Dunedin-Based TracPlus Gains Approval For Alaska Enhanced Special Reporting Service
Dunedin-Based technology company TracPlus has increased the safety offering for Alaskan aviation this week with the approval of their RockAir device into the Enhanced Special Reporting Service (eSRS).
Designed to improve upon traditional search-and-rescue methods through the use of GPS tracking devices, eSRS incorporates satellite communications technology into traditional flight service activities.
The Special Reporting Service is an established program that tracks pilots operating in hazardous areas by maintaining frequent contact on the radio. eSRS expands that program to include position reporting via satellites instead of VHF radios, using lightweight electronics carried in the aircraft. eSRS does not replace a flight plan; instead, it allows pilots to augment and enhance the benefits of a VFR or IFR flight plan.
According to TracPlus' CEO Trevor McIntyre, the approval of the RockAir into the eSRS program will enable better safety outcomes for Alaskan pilots who operate in some of the most remote parts of the world.
“eSRS is already a fantastic value-added search-and-rescue service for Alaskan pilots. With the RockAir tracking and communications device, we’re excited to offer higher-frequency tracking (as often as every 15 seconds) at a lower cost than existing providers.
“In addition to the standard eSRS benefit of reducing response time to distress calls in comparison to flight plan alone, the TracPlus system has the potential to massively increase safety by reducing the average search radius in the event of an accident from 50 square miles to just less than one square mile.
“As the global platform of choice for remote multi-asset tracking and communication, TracPlus is excited to be able to better extend our world-class service to more operators in Alaska,” says Trevor.
He adds that enrollment into the eSRS program does not allow the Flight Service Station (FSS) to track your aircraft’s location during routine operations.

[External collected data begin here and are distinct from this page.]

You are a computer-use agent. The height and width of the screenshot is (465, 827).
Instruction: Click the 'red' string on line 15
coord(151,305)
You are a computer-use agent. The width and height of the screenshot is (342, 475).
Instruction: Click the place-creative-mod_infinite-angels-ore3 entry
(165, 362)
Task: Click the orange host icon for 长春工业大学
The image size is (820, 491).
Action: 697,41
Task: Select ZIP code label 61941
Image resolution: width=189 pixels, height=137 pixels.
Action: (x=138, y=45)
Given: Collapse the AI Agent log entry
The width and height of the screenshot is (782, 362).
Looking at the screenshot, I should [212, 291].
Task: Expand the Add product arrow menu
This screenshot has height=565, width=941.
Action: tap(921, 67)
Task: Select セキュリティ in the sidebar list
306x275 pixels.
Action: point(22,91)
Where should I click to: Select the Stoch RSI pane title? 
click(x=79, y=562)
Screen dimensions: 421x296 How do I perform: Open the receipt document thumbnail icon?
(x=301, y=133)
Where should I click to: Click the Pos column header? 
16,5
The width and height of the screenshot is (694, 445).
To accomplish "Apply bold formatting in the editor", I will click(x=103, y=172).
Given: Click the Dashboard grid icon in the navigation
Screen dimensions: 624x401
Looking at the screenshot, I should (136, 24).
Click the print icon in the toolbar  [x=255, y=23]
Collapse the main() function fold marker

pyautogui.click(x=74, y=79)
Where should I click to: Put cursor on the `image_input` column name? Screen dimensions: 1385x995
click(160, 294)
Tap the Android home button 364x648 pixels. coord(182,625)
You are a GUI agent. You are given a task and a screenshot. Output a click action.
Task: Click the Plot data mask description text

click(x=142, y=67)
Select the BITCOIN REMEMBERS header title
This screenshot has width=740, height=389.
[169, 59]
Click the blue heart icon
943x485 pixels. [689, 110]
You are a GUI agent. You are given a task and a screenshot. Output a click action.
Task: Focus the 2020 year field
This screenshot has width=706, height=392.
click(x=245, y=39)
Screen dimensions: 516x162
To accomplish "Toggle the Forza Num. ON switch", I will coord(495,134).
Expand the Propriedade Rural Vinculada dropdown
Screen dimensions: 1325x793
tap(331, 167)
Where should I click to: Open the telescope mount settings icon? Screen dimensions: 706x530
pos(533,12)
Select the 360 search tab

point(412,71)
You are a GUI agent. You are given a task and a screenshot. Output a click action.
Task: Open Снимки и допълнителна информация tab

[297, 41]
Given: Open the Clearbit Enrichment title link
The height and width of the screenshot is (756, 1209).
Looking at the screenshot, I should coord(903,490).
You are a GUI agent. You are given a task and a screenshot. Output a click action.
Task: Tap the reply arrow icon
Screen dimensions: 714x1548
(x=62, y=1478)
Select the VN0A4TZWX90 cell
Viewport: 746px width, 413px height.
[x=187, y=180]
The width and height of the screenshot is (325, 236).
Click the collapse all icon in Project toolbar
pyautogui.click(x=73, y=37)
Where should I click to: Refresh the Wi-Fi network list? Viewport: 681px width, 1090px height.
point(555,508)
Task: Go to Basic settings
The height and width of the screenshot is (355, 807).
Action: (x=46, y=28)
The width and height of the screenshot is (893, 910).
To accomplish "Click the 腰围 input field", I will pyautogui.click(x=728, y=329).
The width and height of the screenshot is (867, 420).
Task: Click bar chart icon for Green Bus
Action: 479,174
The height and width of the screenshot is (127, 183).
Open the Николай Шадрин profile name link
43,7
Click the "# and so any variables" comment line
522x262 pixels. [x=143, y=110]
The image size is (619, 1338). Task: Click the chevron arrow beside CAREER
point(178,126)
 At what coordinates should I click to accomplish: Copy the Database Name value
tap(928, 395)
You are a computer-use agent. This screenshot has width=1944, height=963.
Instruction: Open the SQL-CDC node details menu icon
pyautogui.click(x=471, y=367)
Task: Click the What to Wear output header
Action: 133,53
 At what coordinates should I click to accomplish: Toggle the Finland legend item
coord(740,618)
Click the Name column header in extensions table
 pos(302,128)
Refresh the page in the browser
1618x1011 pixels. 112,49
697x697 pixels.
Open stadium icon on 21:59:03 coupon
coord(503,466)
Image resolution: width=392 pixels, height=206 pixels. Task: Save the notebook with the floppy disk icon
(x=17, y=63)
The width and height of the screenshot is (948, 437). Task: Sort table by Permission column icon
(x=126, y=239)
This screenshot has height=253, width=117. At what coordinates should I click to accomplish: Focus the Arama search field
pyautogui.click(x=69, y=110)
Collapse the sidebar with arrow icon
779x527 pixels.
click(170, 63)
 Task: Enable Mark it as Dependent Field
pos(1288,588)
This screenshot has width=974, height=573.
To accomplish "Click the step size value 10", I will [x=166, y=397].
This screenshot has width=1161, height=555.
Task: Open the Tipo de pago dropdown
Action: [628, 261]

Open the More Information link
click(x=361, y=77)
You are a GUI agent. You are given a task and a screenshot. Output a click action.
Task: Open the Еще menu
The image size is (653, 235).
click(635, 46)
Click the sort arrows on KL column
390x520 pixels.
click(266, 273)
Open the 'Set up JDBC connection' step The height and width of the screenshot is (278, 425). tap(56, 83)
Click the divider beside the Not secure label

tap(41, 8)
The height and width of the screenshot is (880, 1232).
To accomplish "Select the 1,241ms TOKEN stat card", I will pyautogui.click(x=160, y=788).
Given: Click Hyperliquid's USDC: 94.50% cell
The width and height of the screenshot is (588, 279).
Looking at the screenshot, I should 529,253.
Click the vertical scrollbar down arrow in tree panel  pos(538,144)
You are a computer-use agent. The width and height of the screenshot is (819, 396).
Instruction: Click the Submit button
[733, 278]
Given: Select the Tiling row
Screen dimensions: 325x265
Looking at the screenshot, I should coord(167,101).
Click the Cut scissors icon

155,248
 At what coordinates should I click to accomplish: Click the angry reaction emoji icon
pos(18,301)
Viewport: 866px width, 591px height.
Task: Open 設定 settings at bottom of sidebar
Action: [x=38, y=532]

“The FSS is only interested in providing faster, more efficient search-and-rescue services and does not know the specifics of a flight beyond what’s put in a flight plan. Only when an emergency distress notification is generated from the RockAir will the FSS get a notification about the location of the aircraft in distress,” Trevor says.
To activate your TracPlus RockAir device into the eSRS program, you simply have to file a Master Flight Plan with any Alaska FSS and check the box marked 'eSRS Participant'. After including your TracPlus RockAir device in your Master Flight Plan and requesting enrollment in eSRS, you will receive instructions from Alaska Flight Service on how to set up your device.